It’s not about fish, it’s about control
Throughout the highs and lows of the Brexit rollercoaster over the past five years, there has been precious little that can be regarded as consensus.
One thing we can probably agree on, however, is that of the 17,410,742 people who voted to leave the EU, most of them probably didn’t do so on the basis of fish.
The UK may have a proud history as a great maritime power, but the reality is that fishing does not currently form a fundamental pillar of our economy. Contributing £1.2bn a year, the fishing industry makes up less than 0.1 per cent of the economy, and is responsible for a mere 24,000 jobs. Financial services, in contrast, is worth over 100 times that.
Reclaiming Britain’s fishing waters was of course mentioned during the EU referendum campaign, but only in passing. Far more compelling and loudly trumpeted was the suggestion that the £350m the UK sent to the EU each week (gross, of course, but let’s not let facts get in the way of a good story) could be spent on the NHS, and the offer of tightening the UK’s migration rules without interference from Brussels.
And yet, with 20 days to go before the end of the transition period and negotiators frantically trying to hammer out an eleventh hour deal, everything seems stuck on who is entitled to the fish in the area within 200 miles from the British coastline.

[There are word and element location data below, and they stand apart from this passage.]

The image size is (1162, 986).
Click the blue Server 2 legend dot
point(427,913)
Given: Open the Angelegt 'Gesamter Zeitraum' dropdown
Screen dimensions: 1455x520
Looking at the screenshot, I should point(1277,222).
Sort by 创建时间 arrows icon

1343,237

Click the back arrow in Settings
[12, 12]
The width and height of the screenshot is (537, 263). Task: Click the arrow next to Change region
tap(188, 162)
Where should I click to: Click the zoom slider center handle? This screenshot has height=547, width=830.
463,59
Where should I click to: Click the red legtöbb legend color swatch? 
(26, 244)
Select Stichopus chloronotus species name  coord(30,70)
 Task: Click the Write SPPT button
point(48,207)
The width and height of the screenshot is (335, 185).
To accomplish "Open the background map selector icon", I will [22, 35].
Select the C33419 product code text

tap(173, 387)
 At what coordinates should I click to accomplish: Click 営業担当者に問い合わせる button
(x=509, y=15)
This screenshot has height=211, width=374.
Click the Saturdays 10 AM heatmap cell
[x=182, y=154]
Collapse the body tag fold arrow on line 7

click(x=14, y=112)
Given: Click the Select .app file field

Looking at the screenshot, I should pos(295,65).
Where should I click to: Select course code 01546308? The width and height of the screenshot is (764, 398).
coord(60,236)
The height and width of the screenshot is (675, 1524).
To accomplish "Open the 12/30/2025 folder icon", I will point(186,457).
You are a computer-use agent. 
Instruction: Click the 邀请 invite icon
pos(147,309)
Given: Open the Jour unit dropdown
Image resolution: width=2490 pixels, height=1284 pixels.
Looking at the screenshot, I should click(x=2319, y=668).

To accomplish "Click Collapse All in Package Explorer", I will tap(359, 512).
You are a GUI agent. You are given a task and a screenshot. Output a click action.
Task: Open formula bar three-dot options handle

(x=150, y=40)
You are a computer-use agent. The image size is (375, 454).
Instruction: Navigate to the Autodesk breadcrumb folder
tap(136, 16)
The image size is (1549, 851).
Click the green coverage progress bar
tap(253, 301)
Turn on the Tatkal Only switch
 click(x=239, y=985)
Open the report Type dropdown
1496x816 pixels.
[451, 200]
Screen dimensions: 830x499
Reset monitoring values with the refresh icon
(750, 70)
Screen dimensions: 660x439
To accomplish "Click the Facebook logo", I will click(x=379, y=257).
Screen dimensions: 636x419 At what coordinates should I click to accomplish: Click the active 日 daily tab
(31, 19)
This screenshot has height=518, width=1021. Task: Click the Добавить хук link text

Both the time spent agonising over this issue and the anger it appears to evoke is utterly disproportionate to the economic impact — on the EU’s side as well as the UK’s. Some of the 27 EU member states don’t even have fishing fleets. You might have thought that two partners who do hundreds of billions of pounds worth of trade would be eager to find a way around the issue of a few fish. Sadly, even this week’s dinner of scallops and turbot between Boris Johnson and European Commission president Ursula von der Leyen does not seem to have moved the dial.
This intransigence is worth considering in response to the argument that a so-called “soft Brexit” was ever on the table.
This narrative has been gaining momentum in recent weeks: that a compromise deal that would enable the UK to leave the EU but maintain a close political and trading relationship, perhaps within the Single Market, was there for the taking, had both sides just acted more responsibly. If the Tory Brexiteers had been prepared to soften their demands, or if Remainer hardliners had not spent years trying to overturn the referendum result, perhaps the chaos of the no-deal cliff edge we now face in January could have been averted.
Such a narrative is comforting for those desperate for someone — Theresa May, David Davis, Keir Starmer, the Lib Dems — to blame. It is also nonsense.
The key argument of the Brexit campaign was that Britain should be able to “take back control”. But take back control of what? Migration? Finances? Regulations? Fish? The beauty of this slogan was that each voter could decide for themselves. The point was not what taking back control of these areas would actually enable the UK to do, but simply that it would once more have the power to decide for itself.
This was how the Leave campaign was able to unite two very different constituencies — free marketeers eager to open up the British economy to the world beyond Europe, and “left behind” Labour-leaning communities seeking protection from the forces of free trade and globalisation — under the banner of a single political cause. Whether you’re on the left or the right, the argument was that decisions should be made by the UK government, not bureaucrats in Brussels.
It is also why “soft Brexit” was never a realistic option. If the aim of leaving the EU was to pursue “sovereignty” in and of itself, any concession of power to Brussels, however small or specific, means selling out. The haggling and horse trading that is the staple of any trade deal, with compromises offered for the sake of a mutually beneficial outcome, is impossible if one Brexit faction’s acceptable concession is not only another’s uncrossable red line, but breaches the fundamental purpose of the project.
Remainers might think that there was an opportunity to meet Brexiteers in the middle. But in the same way that you can’t be a little bit pregnant, you can’t take back a little bit of control. Either Britain can make its own rules on immigration, decide its own industrial policy, and enjoy dominion over its own fishing waters, or it can’t. You can argue about whether making some concessions might lead to a more harmonious and prosperous outcome overall, but if the only consistent goal is sovereignty at all times and in all ways, the debate is irrelevant.
And that’s what is missing from the bickering about fish. People voting for Brexit may not have been too bothered about who is allowed to catch which fish where, but they cared deeply about that decision being made by the UK for the UK. Any potential deal that undermines that independence is politically unconscionable.
And not even sharing a plate of scallops is going to change that.